Et les vins dans tout ça ? Je viens de goûter à l’instant le Vieilles Vignes en élevage, et bien je n’ai pas pu recracher : fruit, fraicheur, énergie, trame tannique équilibrée et soyeuse, vin déjà très en place, il va s’étoffer en élevage et en bouteille pour en faire ce vin transgénérationnel que j’aime tant. Les lots de Syrah du Clos des Fées sont denses, avec des tannins serrés, très septentrional dans leur structure et leur côté racinaire. Les mourvèdre sont en pleine prise de bois, droits, longs, impressionnant de longueur. L’assemblage est un grand millésime de Clos des Fées, nous pourrons en garder un peu, je l’espère. Il me survivra. La petite Sibérie est dans sa phase charmeuse,  et l’on serait tenté de mettre en bouteilles ce coulis de framboise vanillé et d’une longueur immense, ce qu’il ne faut bien sûr pas faire tant l’élevage est important dans cette cuvée. Goûté les 2003 au salon Vinapogée, c’était clairement le « wine of the show ». Quel vin…

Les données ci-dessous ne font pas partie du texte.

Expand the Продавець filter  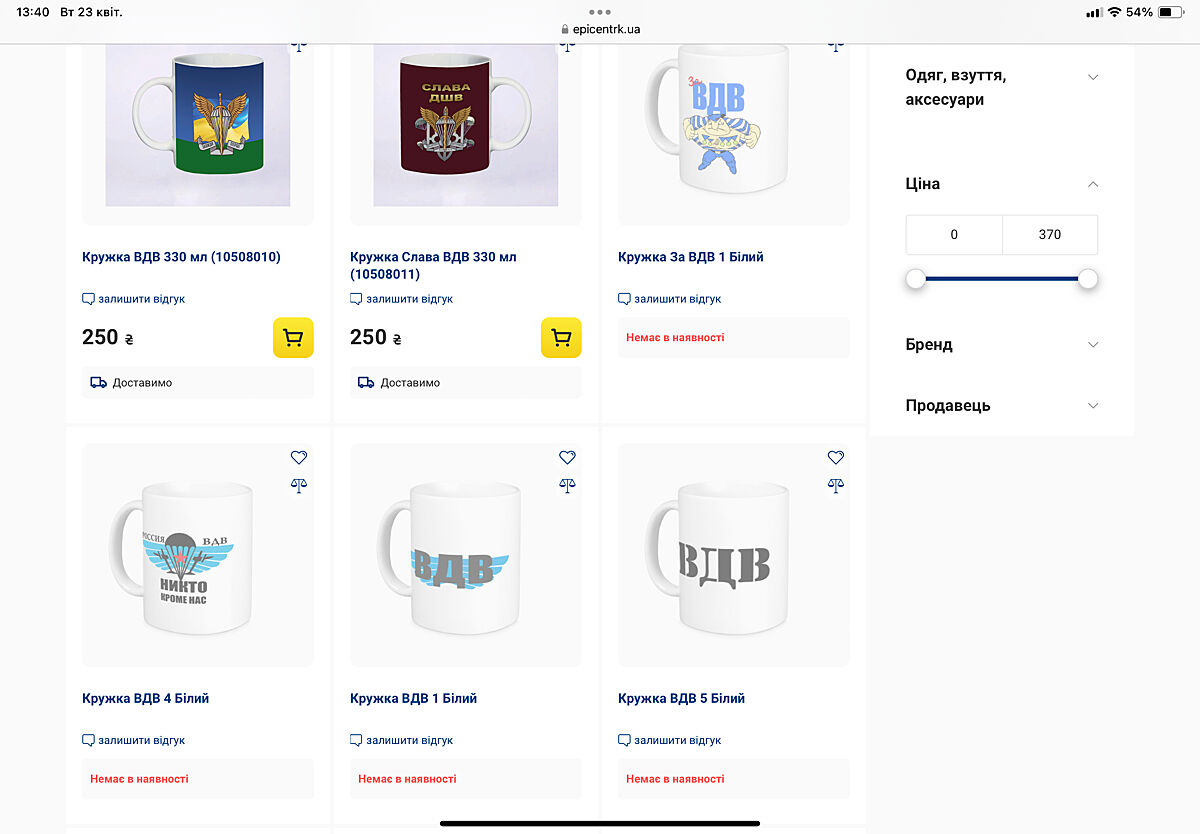pos(1093,406)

Comme chaque année, nous vous offrons la possibilité de réserver aussi des « grands formats », magnums, 3 litres et 6 litres, sans supplément de prix. Ces bouteilles sont « hors commerce ». Idéal pour marquer la naissance d’un enfant, coutume française que nous soutenons avec bonheur.

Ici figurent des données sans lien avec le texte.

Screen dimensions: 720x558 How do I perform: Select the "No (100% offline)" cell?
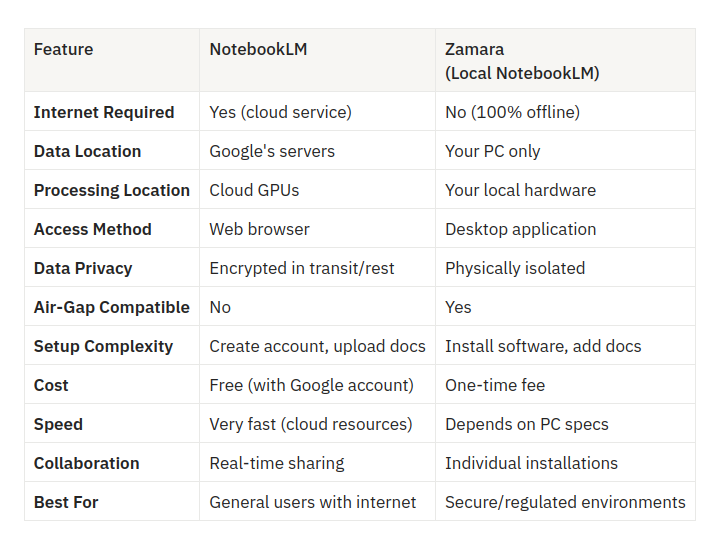click(512, 112)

Le mieux est bien sûr et toujours d’utiliser notre boutique en ligne :

http://www.lapetiteepicerieduclosdesfees.com

En vous remerciant par avance pour votre soutien et votre commande, dans l’espoir du plaisir, un jour, de vous recevoir au Domaine.

Hervé Bizeul

4 commentaires

  • GUY GROSS
    03/04/2023 at 7:11 am

    Toujours étoffés intéressants les commentaires de l’ami BIZEUL !!! Merci à toi
    Guy

  • Fabien
    03/04/2023 at 10:19 am

    on y apprend à chaque ligne… la classe…

  • jacques rambaud
    04/04/2023 at 8:56 am

    Trés beau texte, qui donne l’envie de gouter , mais il faut savoir attendre.
    Merci pour tout

  • Yann-Patrick MASSABIE-BOUCHAT
    11/05/2023 at 10:51 am

    Merci de partager votre très belle manière de voir les choses !
    Nous venons de déguster, peut-être un peu tôt, votre IGP du « faune » 2017 et il nous a ravi !
    Recevez nos cordiales félicitations !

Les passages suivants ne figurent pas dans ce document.